The technological revolution has been slow to arrive in finance, but it is surely coming.
The financial industry today looks stable and boring, with a few megabanks ever-more entrenched and markets that may not offer the same risks and rewards as before the 2008-2009 financial crisis but which remain highly profitable for incumbents. That stasis, however, masks looming challenges to the sclerotic incumbents. Two such challenges were much in evidence this past week: Bitcoin and China. The gaining momentum of digital currencies and the Chinese reinvention of a financial system led not by traditional banks but by technology companies are potent signs that Western financial architecture of the 20th century may not long survive the 21st.
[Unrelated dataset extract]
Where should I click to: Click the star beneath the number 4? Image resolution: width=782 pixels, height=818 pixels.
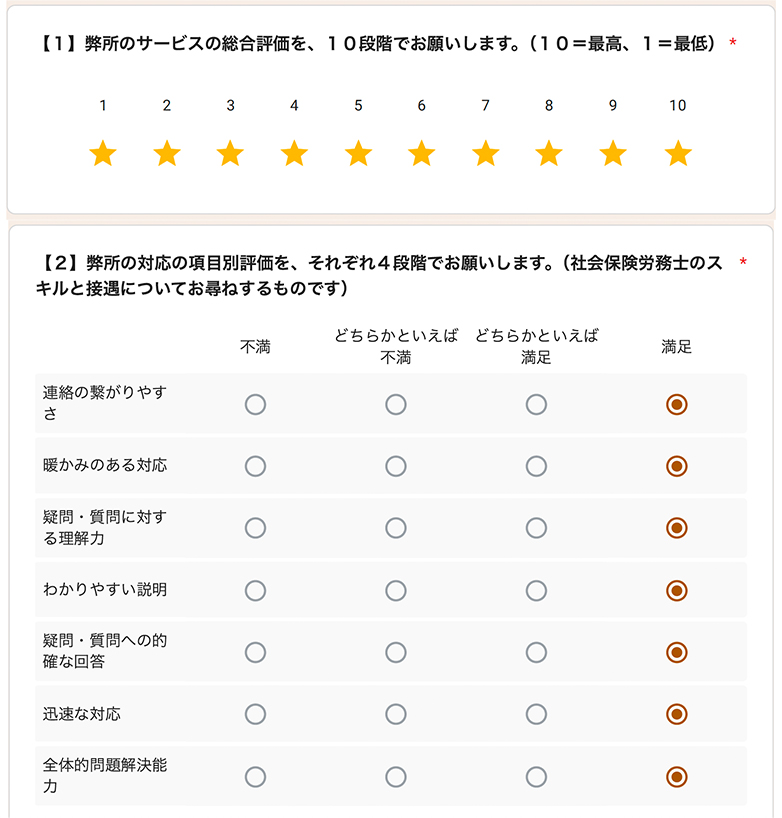tap(294, 153)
The price of Bitcoin has been on tear for months, and the pace of gains has accelerated in the past weeks, reaching $6,000 on Friday. That’s sparked a new round of criticism from financial luminaries. Jamie Dimon, CEO of JP Morgan Chase, called Bitcoin a “fraud” and said that he would fire anyone who traded it for being “stupid.” After some pointed out that Chase is actively pursuing blockchain solutions and digital payments akin to Bitcoin, Dimon said he was done talking about it, only to repeat his critique a few days later. Larry Fink, CEO of Blackrock, called Bitcoin “an index of money laundering.” Global investment bank UBS just issued a lengthy report on the digital currency “bubble,” warning that Bitcoin is unlikely to become a bona-fide currency: “A constant theme of bubbles is the ability of speculators to shout that dreaded cry ‘this time it’s different.’…Logical arguments against the bubble can then be disregarded as speculators declare that the doubters simply do not understand that the world has changed. The problem with this theory is that the world never changes that much.”